Sarah Tavel spoke with Patrick O’Shaughnessy and in their discussion included five good questions. Perspectives from differing industries make these questions especially helpful, a change in point-of-view is worth forty IQ.
What weaknesses accompany competitor’s strengths? Ebay is a behemoth. They sell everything. So Tavel points to Goat, “and one of the founders had ordered a pair of sneakers off of eBay, opened the box up, and they were counterfeit.” That was their founding insight, eBay has all the supply, which includes fake products.
What business serves too many people? New companies arise to serve new needs. One helpful framing is to read is books from the late-90s an early 00s about technology and the remarkable respect for Microsoft. Everyone worried about them but large size brings weaknesses too. Why does TikTok work in a YouTube world? Why does Snapchat when there’s Facebook? Why Zoom with Skype?
Does this exist elsewhere? Tavel said, “It doesn’t really make much sense if you’re a real estate broker to be on LinkedIn. It’s not your network.” What if there were a network where brokers could share leads then share commissions? Poker does this when one player stakes another. “Real estate brokers do share leads with each other and if one of them converts they get a share of the commission, but there is no formal system.” There’s no such thing as new problems.
What job—and this may be different from what customers say they want—do customers really want? At Pinterest the power users wanted to rearrange pins on their board.
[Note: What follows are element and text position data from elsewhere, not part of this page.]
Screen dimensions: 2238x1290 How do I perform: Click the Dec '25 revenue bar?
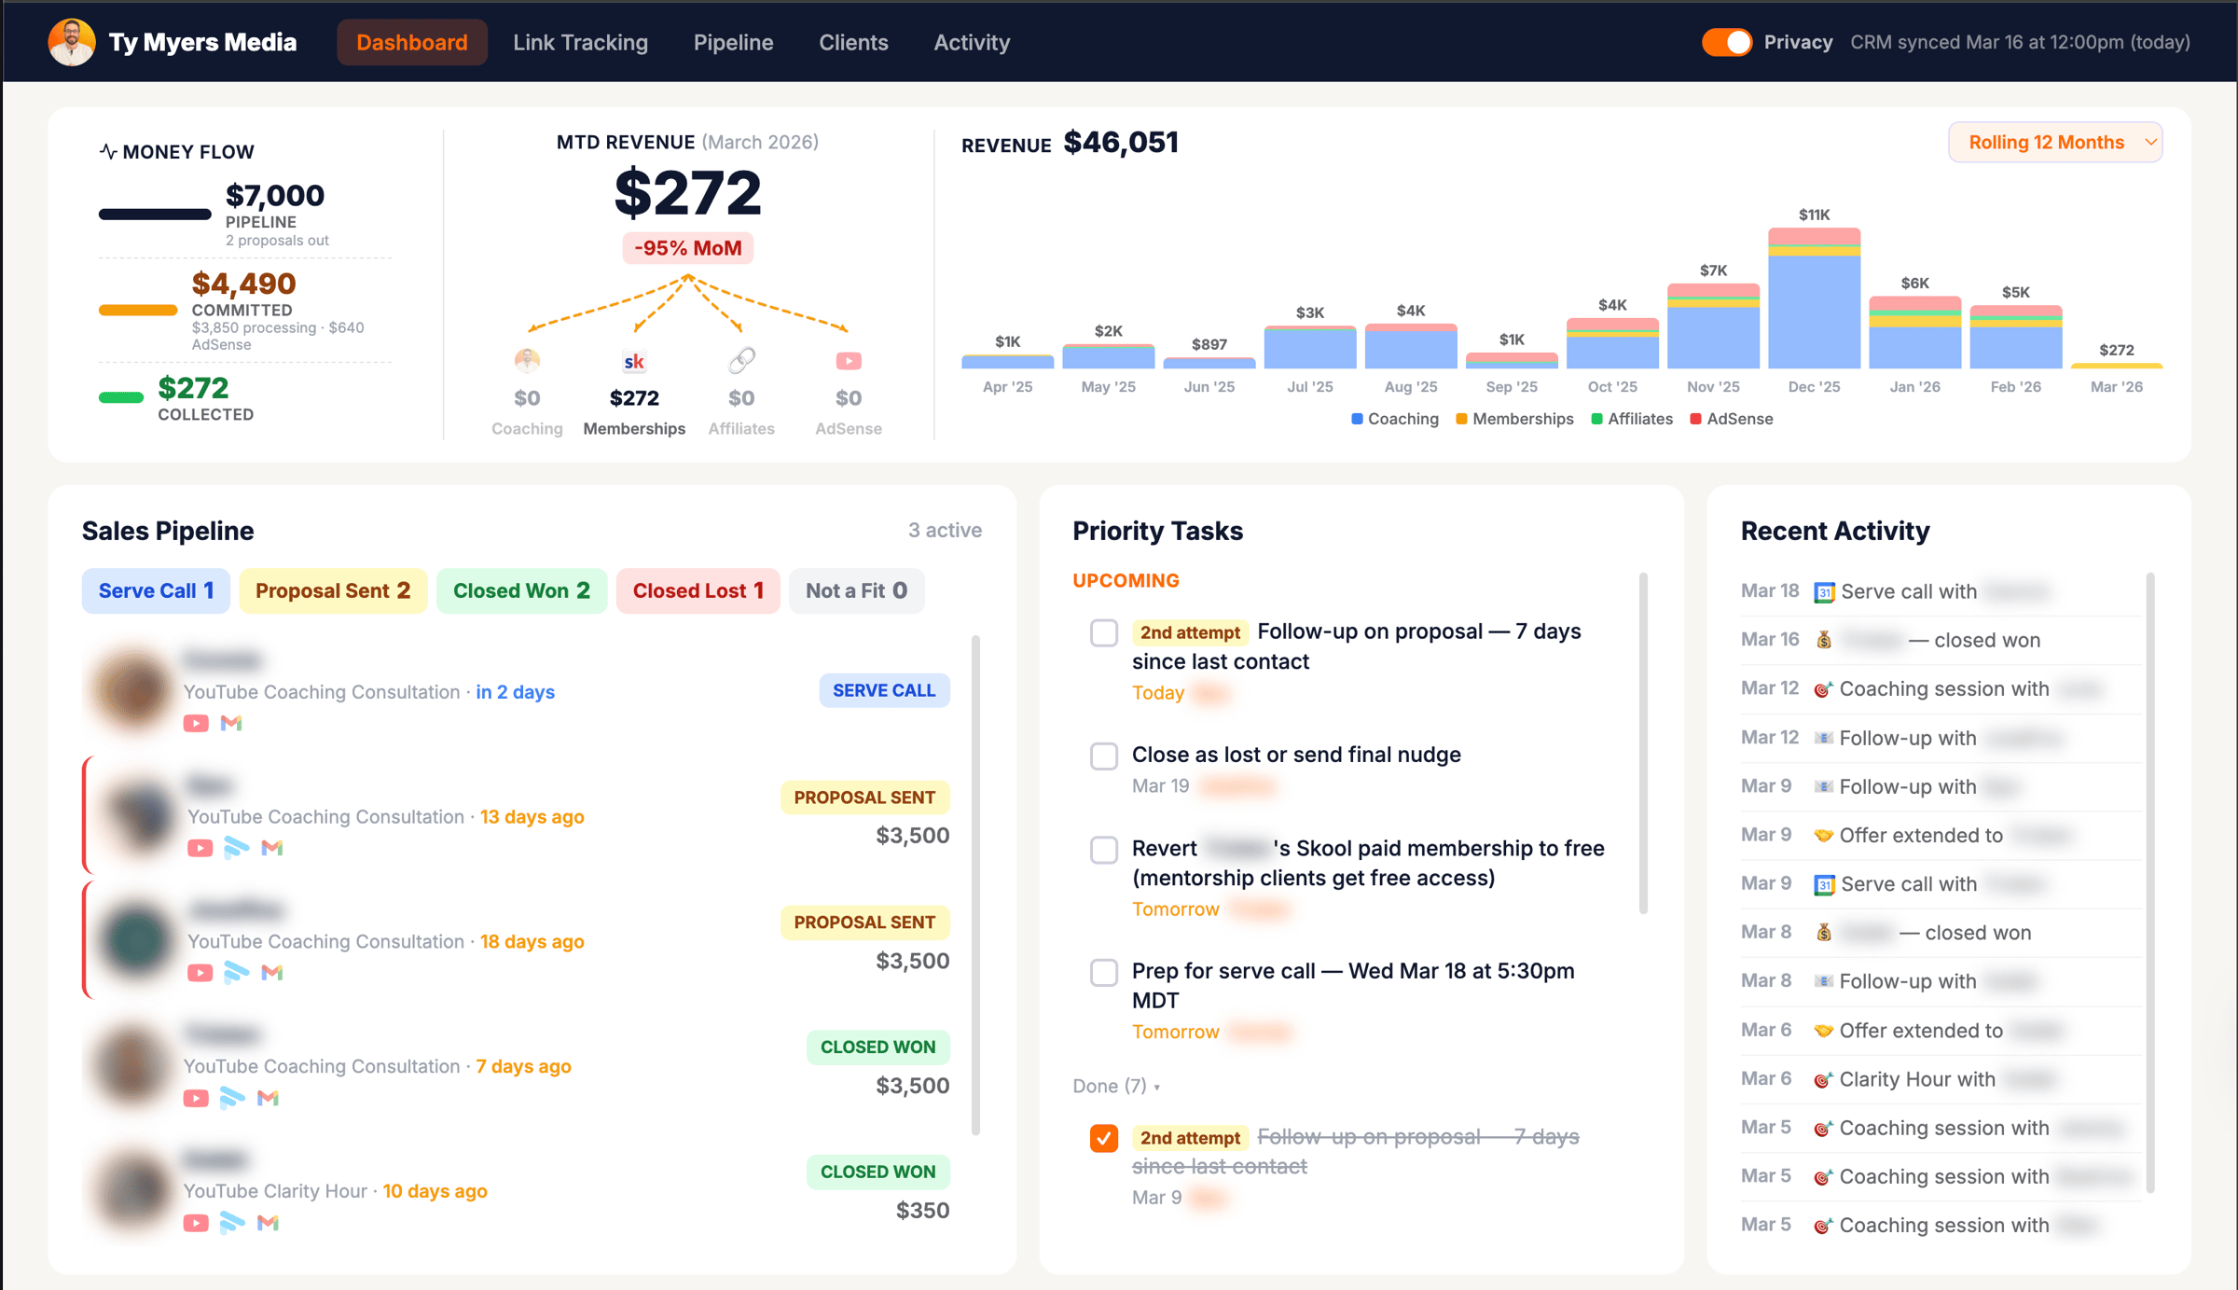point(1814,298)
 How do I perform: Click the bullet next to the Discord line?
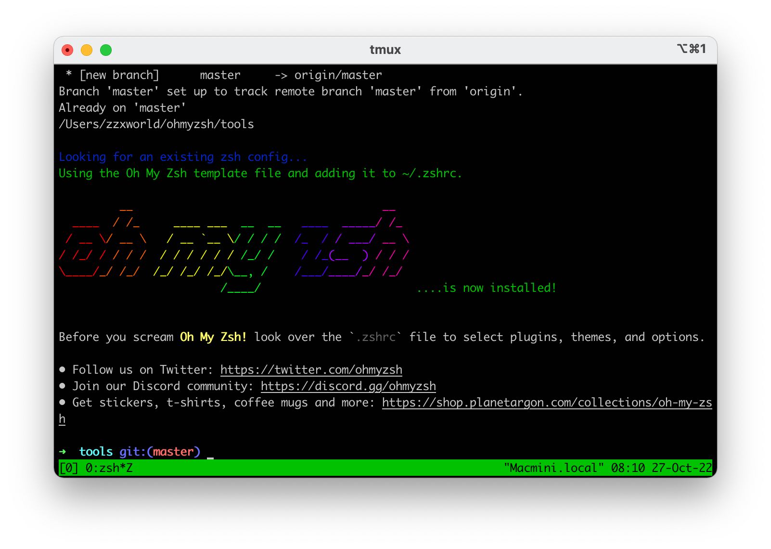[62, 386]
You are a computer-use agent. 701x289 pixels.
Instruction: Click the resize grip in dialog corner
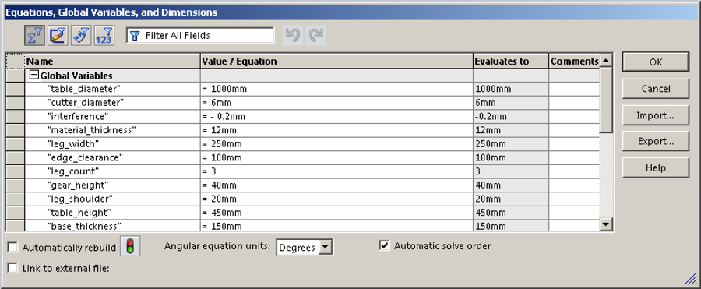click(691, 280)
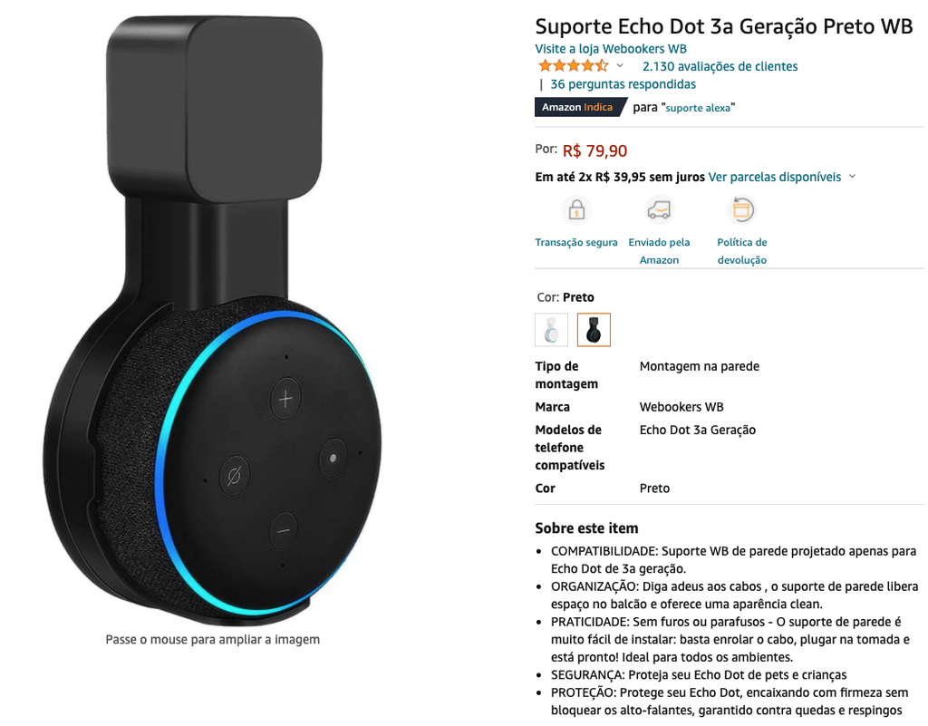
Task: Click Transação segura label
Action: click(x=576, y=242)
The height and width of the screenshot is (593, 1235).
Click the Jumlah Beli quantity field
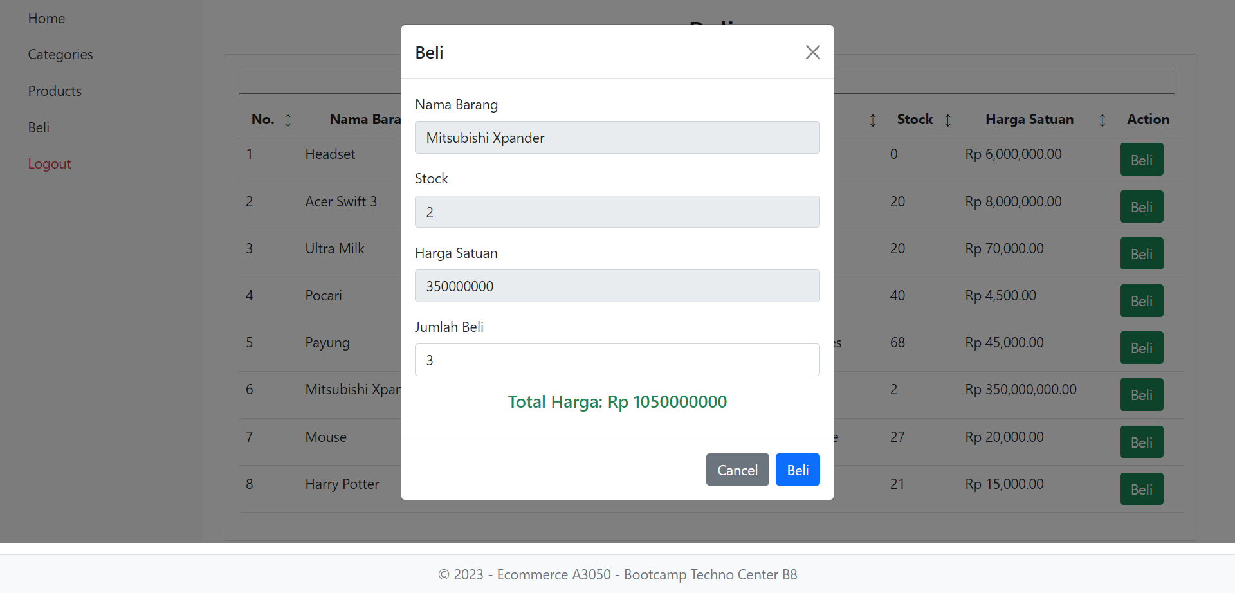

This was a difficult engineering challenge and only requested by .1% of users—but that was still a lot of people so the Pinterest team built the feature. “It was a symptom of something else not working in the product, which was an inability to search your boards,” Tavel explained. They didn’t know the JTBD.
What choices reinforce our advantages? “Anytime a user clicks or taps they are using energy and you want to direct that energy in a way that creates the most value for the system that you have. Usually there’s a core action in your system that is most correlated with a user retaining, and creates accruing benefit for your product.” Richard Rumelt’s Good Strategy Bad Strategy is summed up by a different phrasing of the same question; what collection of choices is the most synergistic?